Lawn Care Tips
Growing a healthy and safe lawn doesn't have to be complicated. If you build the soil and follow a few basic cultural techniques involving watering, fertilizing, and mowing you can develop a lush, green organic lawn without harming kids, pets, wildlife, the water supply, or the rest of the environment.
Watering
Water early in the morning. Much of the water from daytime watering is lost to evaporation. Avoid over-watering- it is more damaging to a lawn than under-watering. Watering one inch per week should be sufficient.
Fertilizing
Fertilize once or twice per year--early spring and then again in the fall. This is sufficient for an attractive lawn. Cool season grasses are semi-dormant in the summer; fertilizing during summer will be less effective. Fertilizing in the fall promotes vigorous lawn growth the next spring.
Use a fertilizer with time-released, water soluble nitrogen. These fertilizers are less likely to burn your lawn and a slow release allows the roots to absorb the nutrients as needed. With fast acting fertilizers some nutrienst are washed away with watering/rain and the wasted fertilizer often finds it way into ground water and pollutes the aquifer.
Organic lawn treatment professionals recommend treating lawns with corn gluten as an effective pre-emergent for weed control.
Minimize pesticides and herbicides as they often kill soil organisms valuable to a healthy lawn. Soil over-treated with chemical pesticides/herbicides can take as long as a year to recover.

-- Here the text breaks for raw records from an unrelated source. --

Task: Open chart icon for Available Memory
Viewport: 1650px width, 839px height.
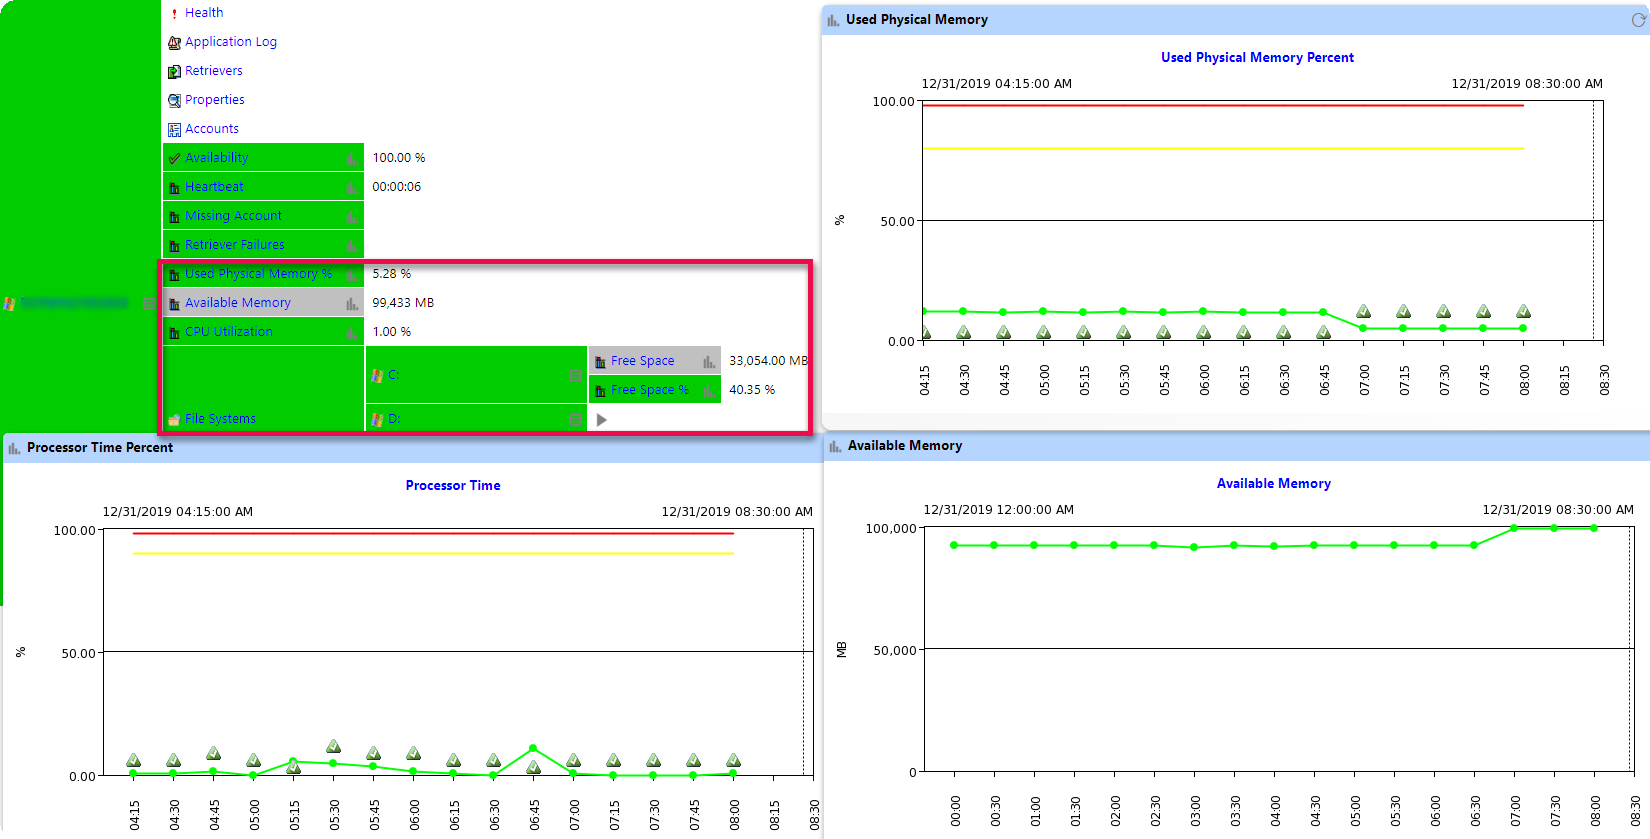Action: [352, 304]
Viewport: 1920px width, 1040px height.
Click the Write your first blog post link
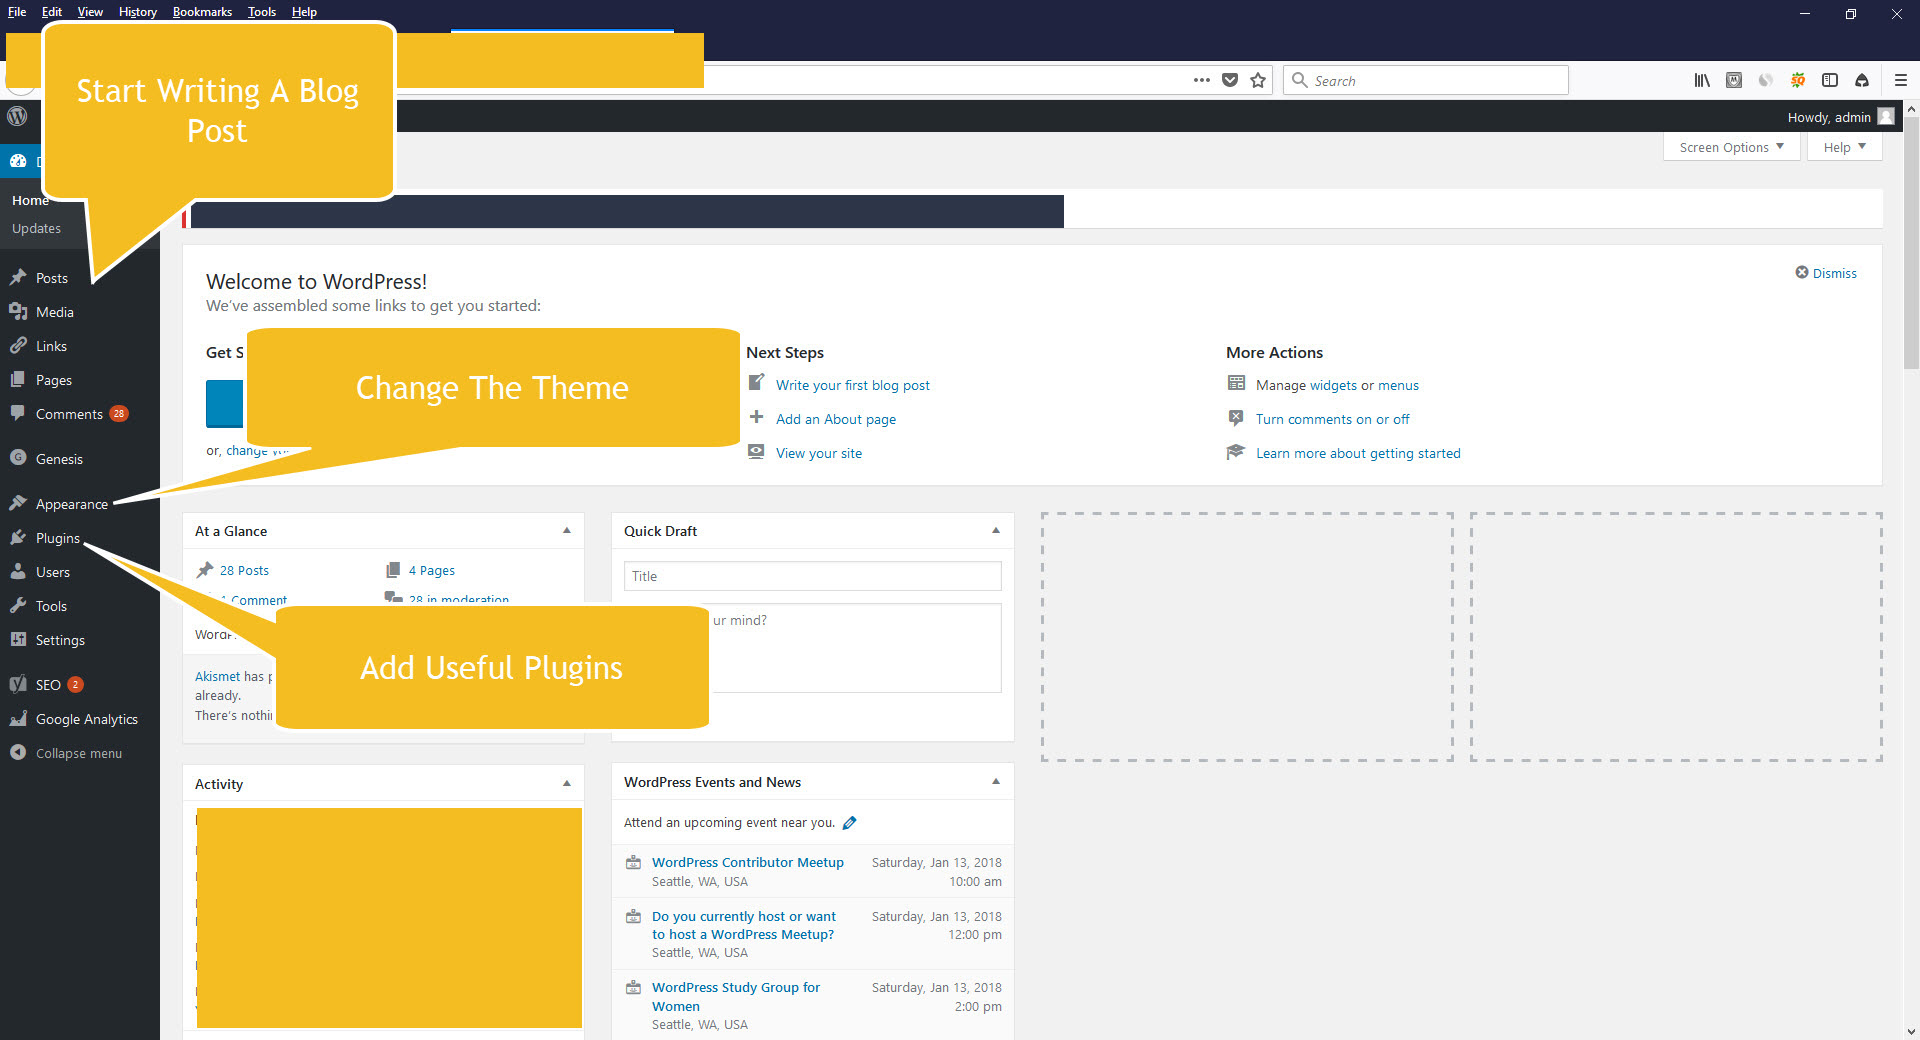click(x=852, y=385)
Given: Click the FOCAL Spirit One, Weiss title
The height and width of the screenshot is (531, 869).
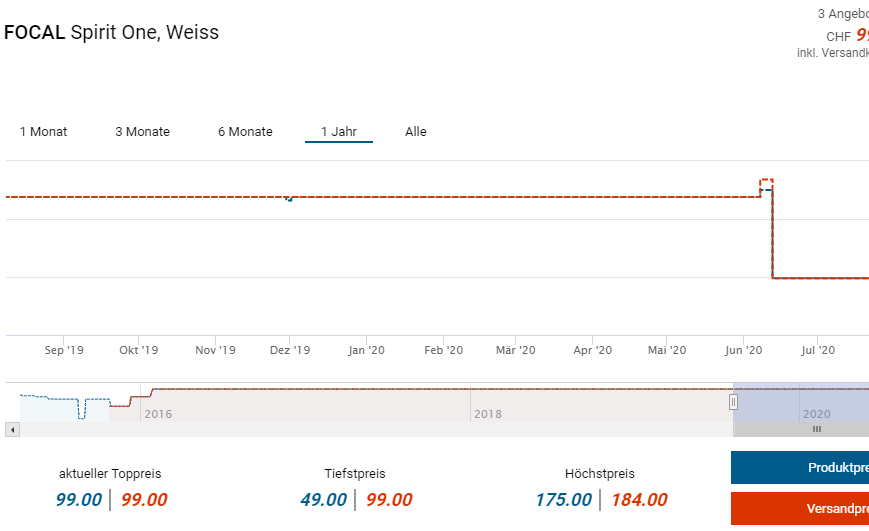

Spot treat weeds with vinegar to minimize herbicide use. Be sure to treat the targeted weeds only as vinegar can also burn grass and garden plants. Pulling weeds can also be effective--be sure to remove as much of the root as possible.
Mowing
Mow high. The simplest way to help your organic lawn grow up healthy and dense is to adjust your mower's cutting height to its highest setting. Why? Tall blades of grass have more surface area exposed to the sun, enabling them to photosynthesize more sugars and starches for greater root growth. Greater root mass means better access to water and nutrients, so plants are more tolerant of drought and can recover more rapidly from dormancy.
Cut grass to 3 to 4 inches tall. Most grasses can be mowed to a height of 3 to 4 inches. Some varieties, particularly fine fescues and centipede grass, fall over at that height and should be mowed a half inch to an inch shorter than other grasses.
Remove just one-third of the blade. No matter how tall the turf, refrain from cutting off more than one-third of each grass blade in any single mowing, or you risk stressing the grass. And cutting off just one-third will produce small clippings, which you should leave on your lawn right where they fall.
Keep the mower blade sharp. A dull lawn-mower blade will tear grass, and the jagged wounds make the plants susceptible to infection and allow for more rapid evaporation. It is recommended to sharpen the mower blade after every 8 hours or so of cutting. Most hardware stores and any power-equipment dealer will sharpen your blade quickly and inexpensively.
Grasscycling - Leave the clippings on the lawn. As grass clippings decompose, they contribute valuable nitrogen to the soil, almost 2 pounds of nitrogen per 1,000 square feet of soil each season or about half of the lawn's annual fertilizer needs. They also add organic matter and provide a variety of other benefits to the soil and grass. Many people believe, however, that clippings left on the lawn contribute to thatch-dead or dying grass parts that form a layer on top of the soil and obstruct moisture and oxygen from reaching plant roots. But just the opposite is true: Fresh clippings stimulate earthworm activity, which breaks down thatch.
Fear no weeds. You'll leave no room for weeds if you mow your grass often (but not too low) with a sharp blade and grow it in soil that's rich in organic matter and biological activity. Researchers at the University of Maryland confirmed that mowing cool-season turfgrasses to 3 inches high works as well as or better than herbicides for suppressing crabgrass. It is the opinion of many organic lawn professionals that dandelions, common purslane, and other low-growing annual weeds also do not survive in a lawn that's cut high.